Tuning the Graph API
This guide is specific for the TinkerPop Blueprints Graph Database. Please be sure to read the generic guide to the Performance-Tuning.
Connect to the database locally
Local connection is much faster than remote. So use "plocal" based on the storage engine used on database creation. If you need to connect to the database from the network you can use the "Embed the server technique".
Avoid putting properties on edges
Even though supports properties on edges, this is much expensive because it creates a new record per edge. So if you need them you've to know that the database will be bigger and insertion time will be much longer.
Set properties all together
It's much lighter to set properties in block than one by one. Look at this paragraph: Setting Multiple Properties.
Set properties on vertex and edge creation
It's even faster if you set properties directly on creation of vertices and edges. Look at this paragraph: Creating Elements and Properties Together.
Massive Insertion
See Generic improvement on massive insertion. To access to the underlying database use:
database.getRawGraph().declareIntent( new OIntentMassiveInsert() );
// YOUR MASSIVE INSERTION
database.getRawGraph().declareIntent( null );
Avoid transactions if you can
Use the OrientGraphNoTx implementation that doesn't use transaction for basic operations like creation and deletion of vertices and edges. If you plan to don't use transactions change the consistency level. OrientGraphNoTx is not compatible with OrientBatchGraph so use it plain:
OrientGraphNoTx graph = new OrientGraphNoTx("local:/tmp/mydb");
Use the schema
Even if you can model your graph with only the entities (V)ertex and (E)dge it's much better to use schema for your types extending Vertex and Edge classes. In this way traversing will be faster and vertices and edges will be split on different files. For more information look at: Graph Schema.
Example:
OClass account = graph.createVertexType("Account");
Vertex v = graph.addVertex("class:Account");
Use indexes to lookup vertices by an ID
If you've your own ID on vertices and you need to lookup them to create edges then create an index against it:
graph.createKeyIndex("id", Vertex.class, new Parameter("class", "Account"));
If the ID is unique then create an UNIQUE index that is much faster and lighter:
graph.createKeyIndex("id", Vertex.class, new Parameter("type", "UNIQUE"), new Parameter("class", "Account"));
To lookup vertices by ID:
for( Vertex v : graph.getVertices("Account.id", "23876JS2") ) {
System.out.println("Found vertex: " + v );
}
Disable validation
Every time a graph element is modified, OrientDB executes a validation to assure the graph rules are all respected, that means:
- put edge in out/in collections
- put vertex in edges in/out
Now if you use the Graph API without bypassing graph element manipulation this could be turned off with a huge gain in performance:
graph.setValidationEnabled(false);
Reduce vertex objects
You can avoid the creation of a new ODocument for each new vertex by reusing it with ODocument.reset() method that clears the instance making it ready for a new insert operation. Bear in mind that you will need to assign the document with the proper class after resetting as it is done in the code below.

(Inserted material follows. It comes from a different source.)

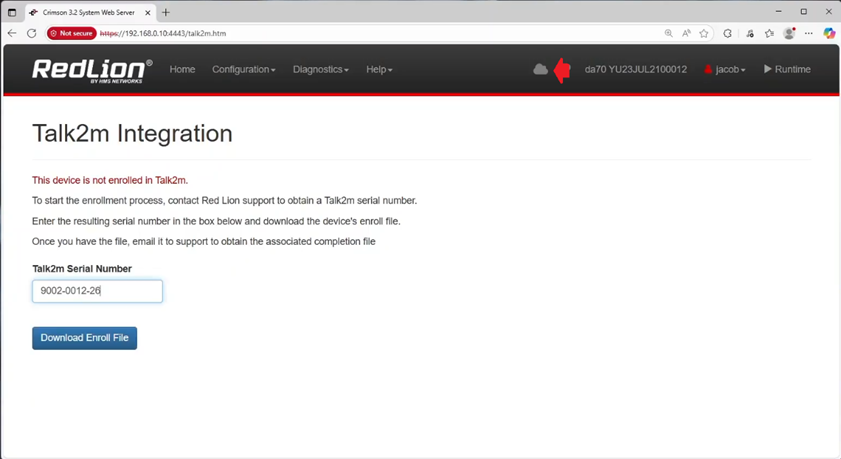Click the Read Aloud icon
Viewport: 841px width, 459px height.
(x=686, y=33)
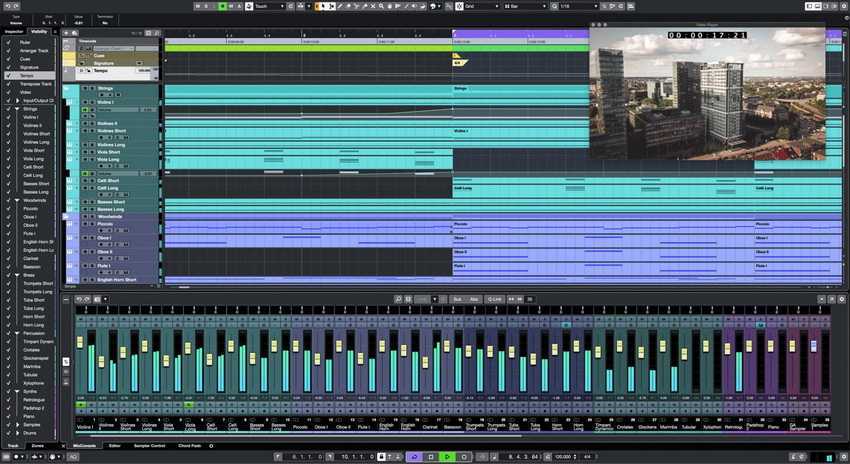
Task: Open the Touch automation mode dropdown
Action: tap(270, 6)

NOTE: This trick works ONLY IN NON-TRANSACTIONAL contexts, because during transactions the documents could be kept in memory until commit.
Example:
db.declareIntent( new OIntentMassiveInsert() );
ODocument doc = db.createVertex("myVertex");
for( int i = 0; i < 1000000; ++i ){
doc.reset();
doc.setClassName("myVertex");
doc.field("id", i);
doc.field("name", "Jason");
doc.save();
}
db.declareIntent( null );
Cache management
Graph Database, by default, caches the most used elements. For massive insertion is strongly suggested to disable cache to avoid to keep all the element in memory. Massive Insert Intent automatically sets it to false.
graph.setRetainObjects(false);